» **About this task**
Your copy should hold exactly the lines from the one containing "Click the F1-Score output value" through the last line of the entries, and no pictures.
Records provided below:
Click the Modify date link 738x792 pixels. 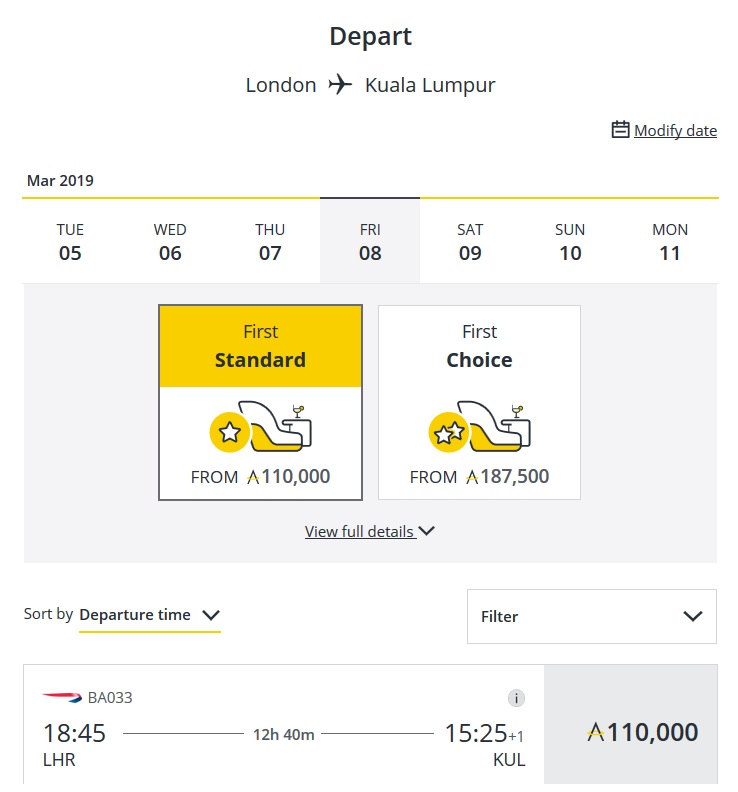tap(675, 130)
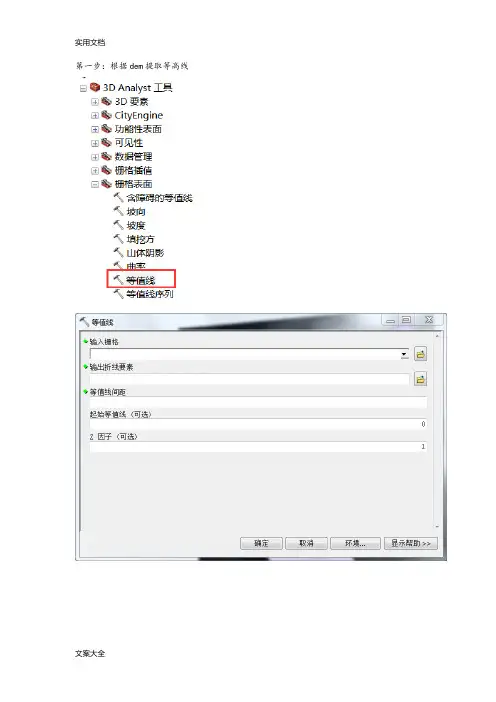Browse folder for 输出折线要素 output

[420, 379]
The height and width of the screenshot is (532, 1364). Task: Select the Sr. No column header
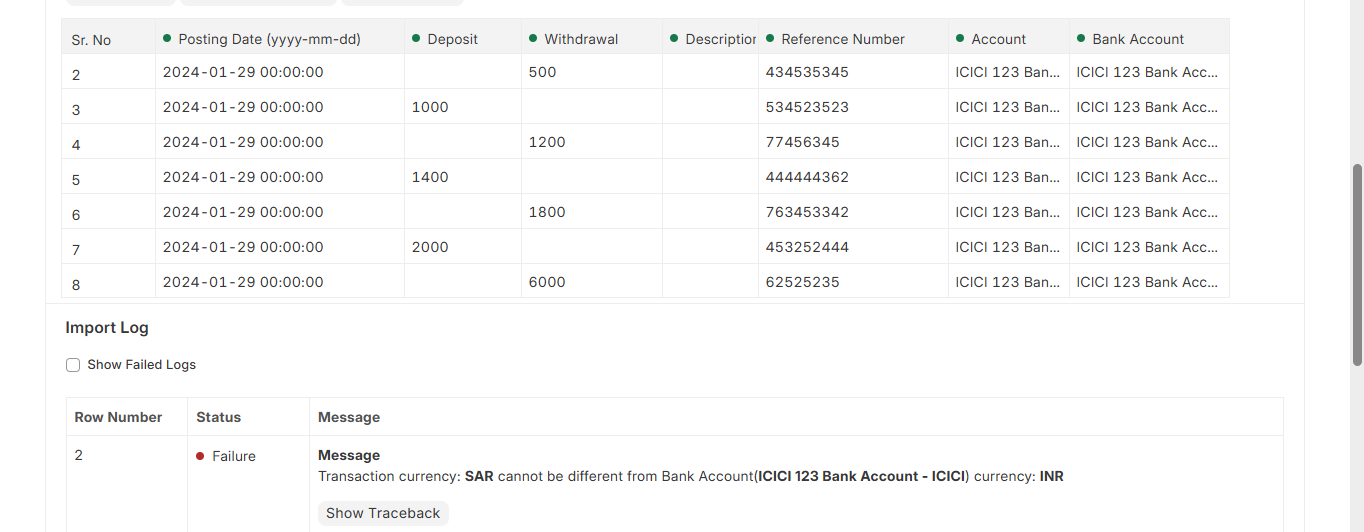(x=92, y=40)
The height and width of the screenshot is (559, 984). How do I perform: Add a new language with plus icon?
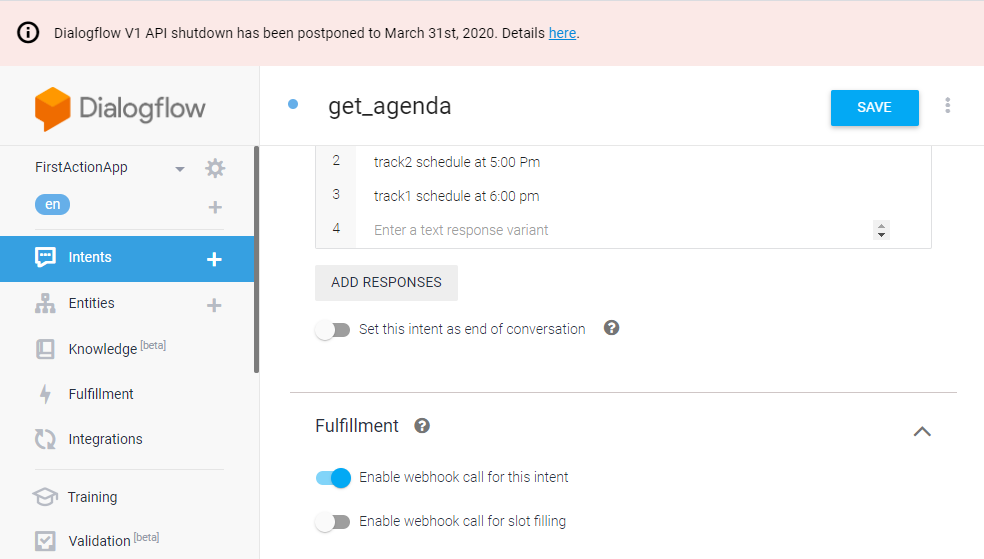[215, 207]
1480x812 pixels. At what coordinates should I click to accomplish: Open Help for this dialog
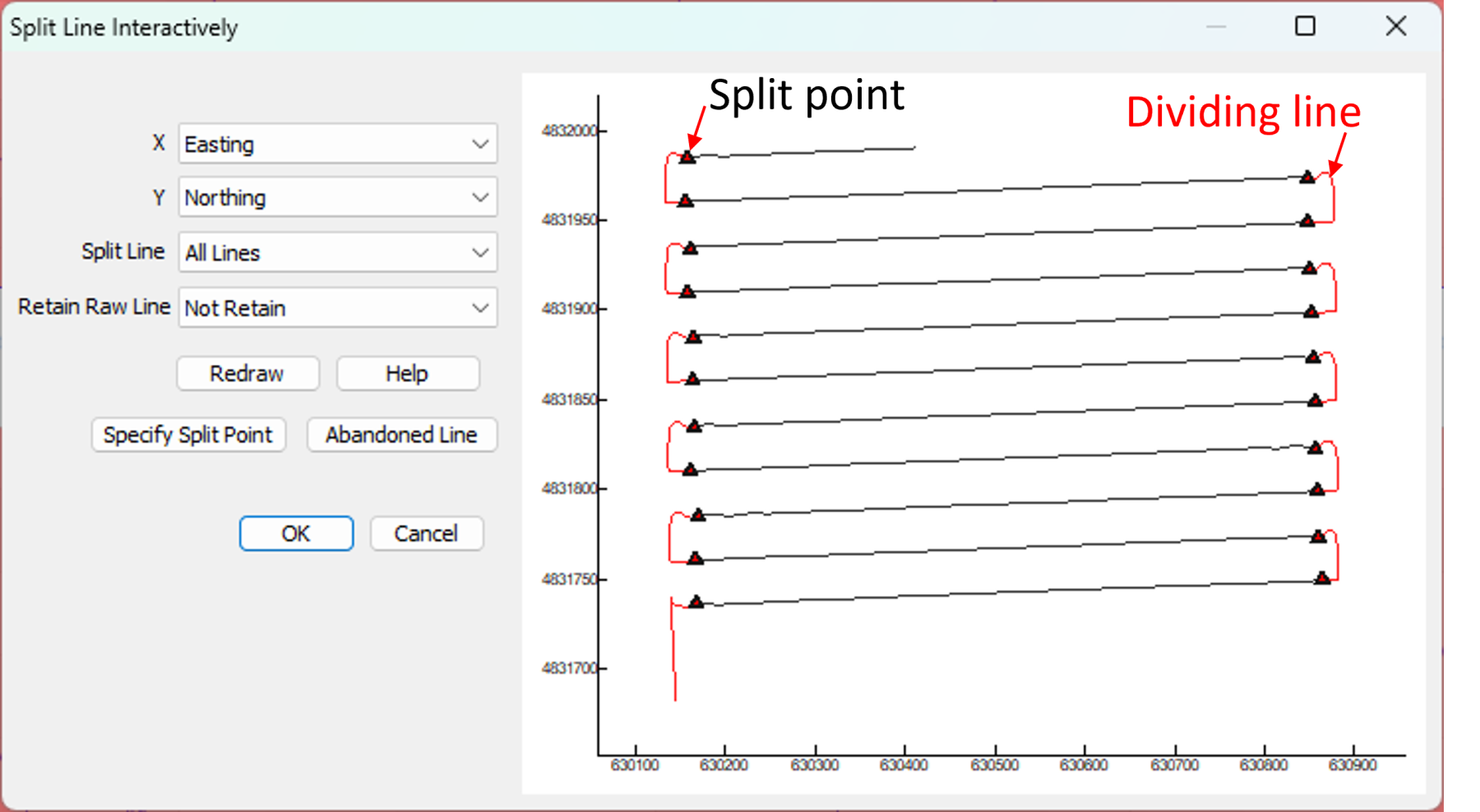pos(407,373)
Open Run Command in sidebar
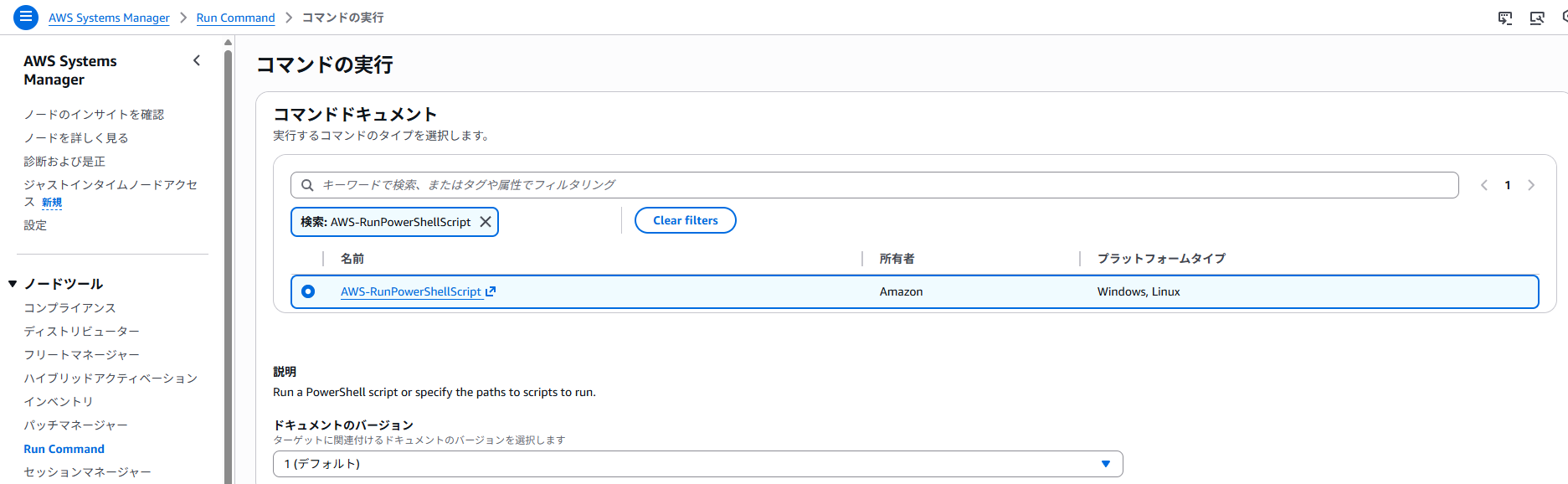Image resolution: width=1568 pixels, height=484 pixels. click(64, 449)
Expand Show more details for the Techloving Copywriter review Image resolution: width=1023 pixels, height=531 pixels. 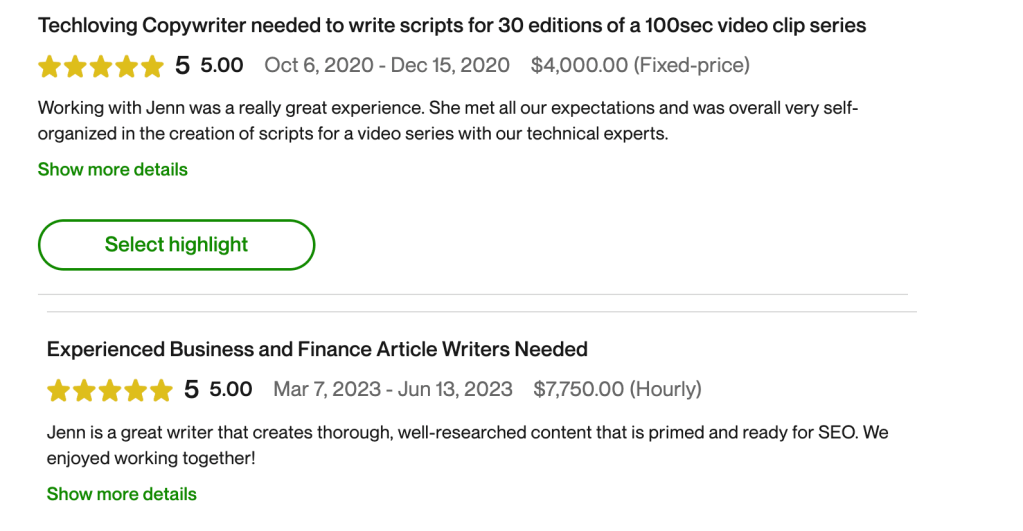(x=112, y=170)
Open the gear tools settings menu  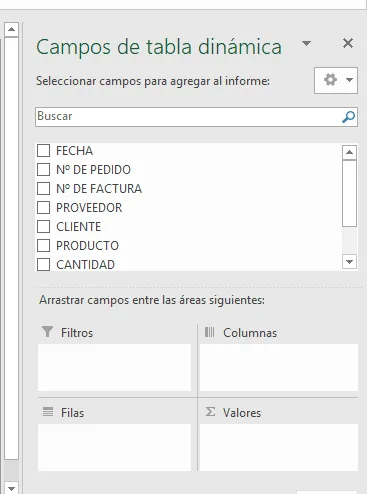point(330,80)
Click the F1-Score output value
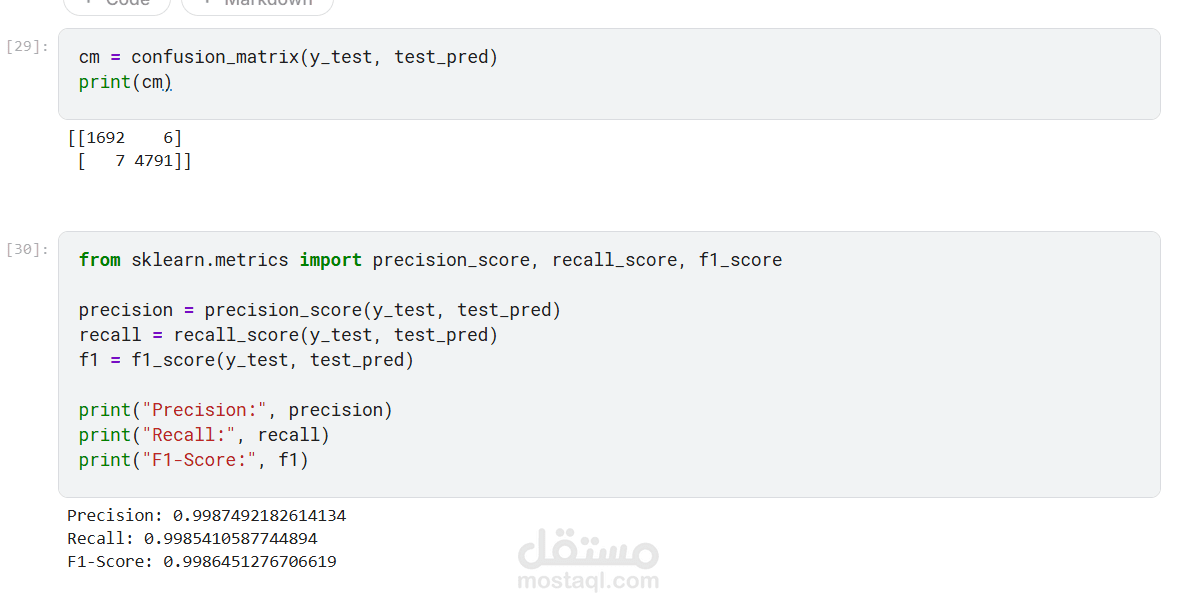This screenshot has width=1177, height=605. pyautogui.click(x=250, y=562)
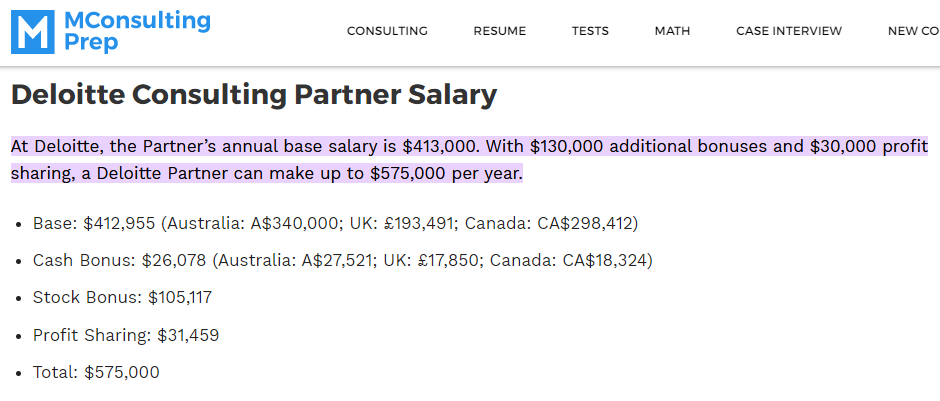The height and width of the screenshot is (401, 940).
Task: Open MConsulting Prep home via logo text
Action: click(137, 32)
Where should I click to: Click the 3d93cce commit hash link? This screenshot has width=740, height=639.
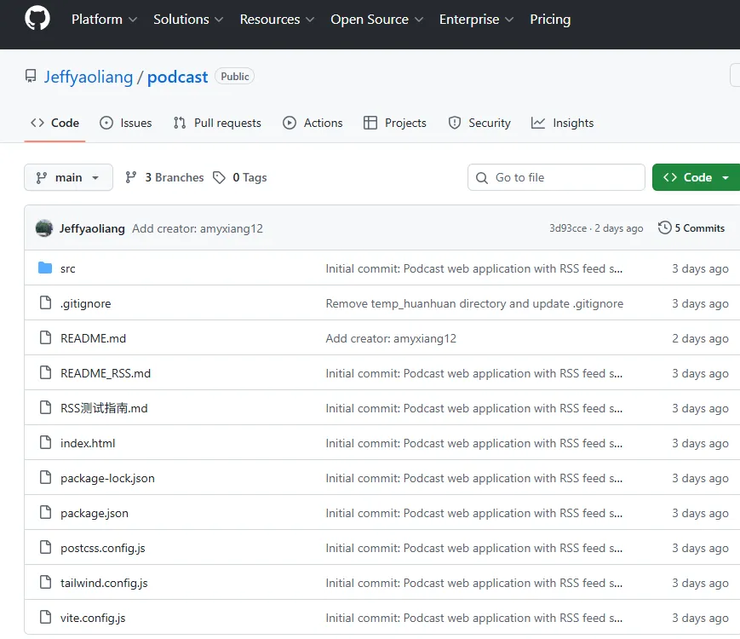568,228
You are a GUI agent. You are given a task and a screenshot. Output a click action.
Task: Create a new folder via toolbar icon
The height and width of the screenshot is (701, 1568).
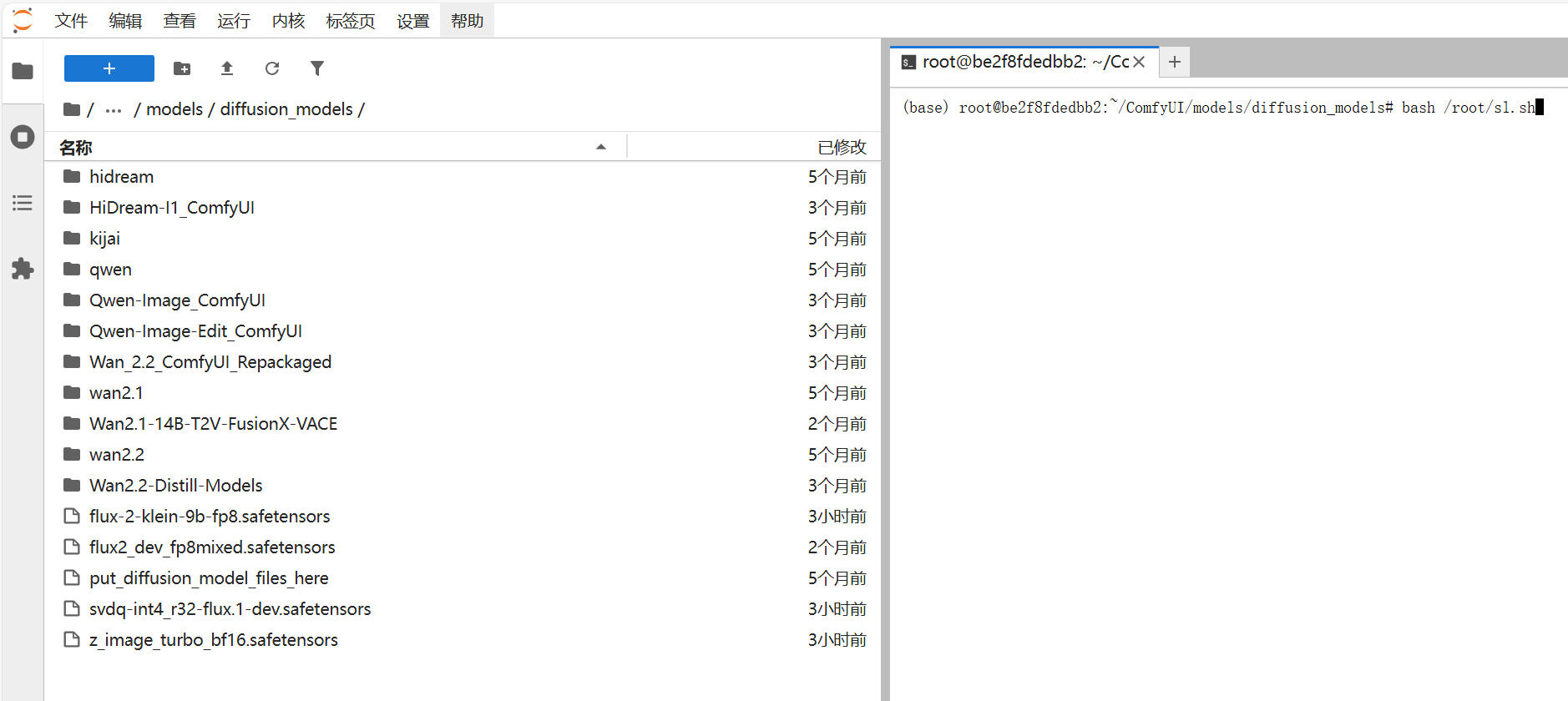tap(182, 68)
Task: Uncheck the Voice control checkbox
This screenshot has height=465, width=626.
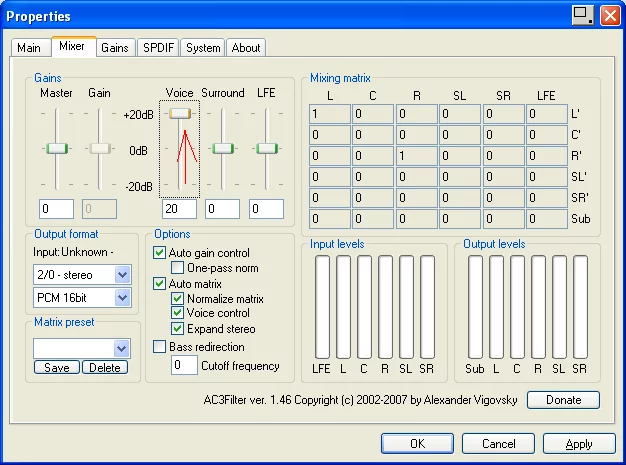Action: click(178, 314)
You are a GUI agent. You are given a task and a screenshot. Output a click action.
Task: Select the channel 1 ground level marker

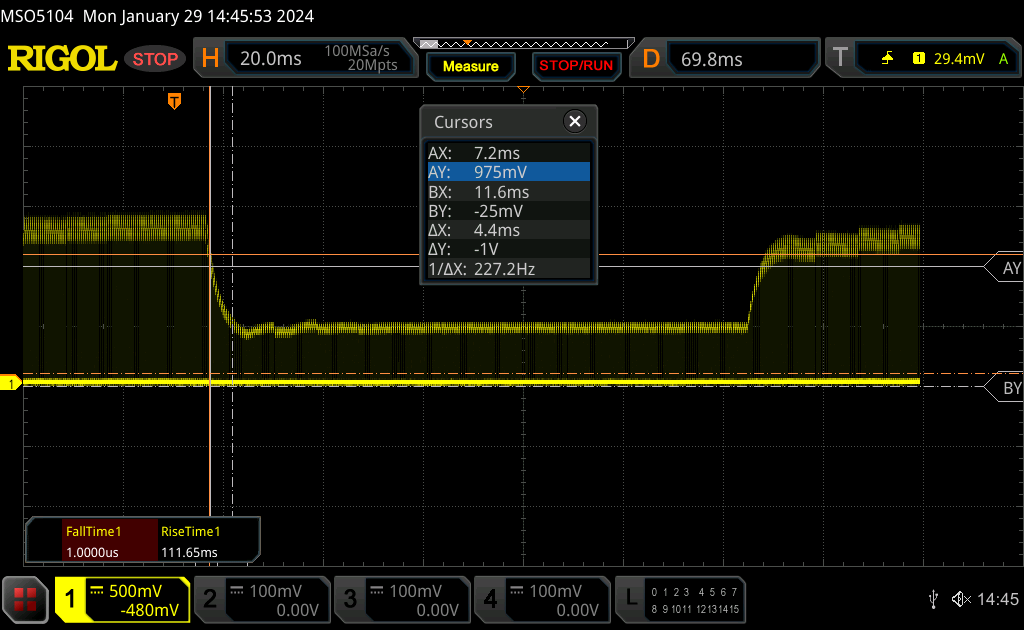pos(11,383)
End of Records provided.
» **Task solution**
Click the F1-Score output value
This screenshot has width=1177, height=605. pyautogui.click(x=250, y=562)
The height and width of the screenshot is (401, 940).
Task: Open MConsulting Prep home via logo text
Action: click(137, 32)
Where should I click to: Click the 3d93cce commit hash link? This screenshot has width=740, height=639.
568,228
You are a GUI agent. You are given a task and a screenshot. Output a click action.
Task: Create a new folder via toolbar icon
The height and width of the screenshot is (701, 1568).
tap(182, 68)
Task: Uncheck the Voice control checkbox
This screenshot has height=465, width=626.
Action: click(178, 314)
You are a GUI agent. You are given a task and a screenshot. Output a click action.
Task: Select the channel 1 ground level marker

pos(11,383)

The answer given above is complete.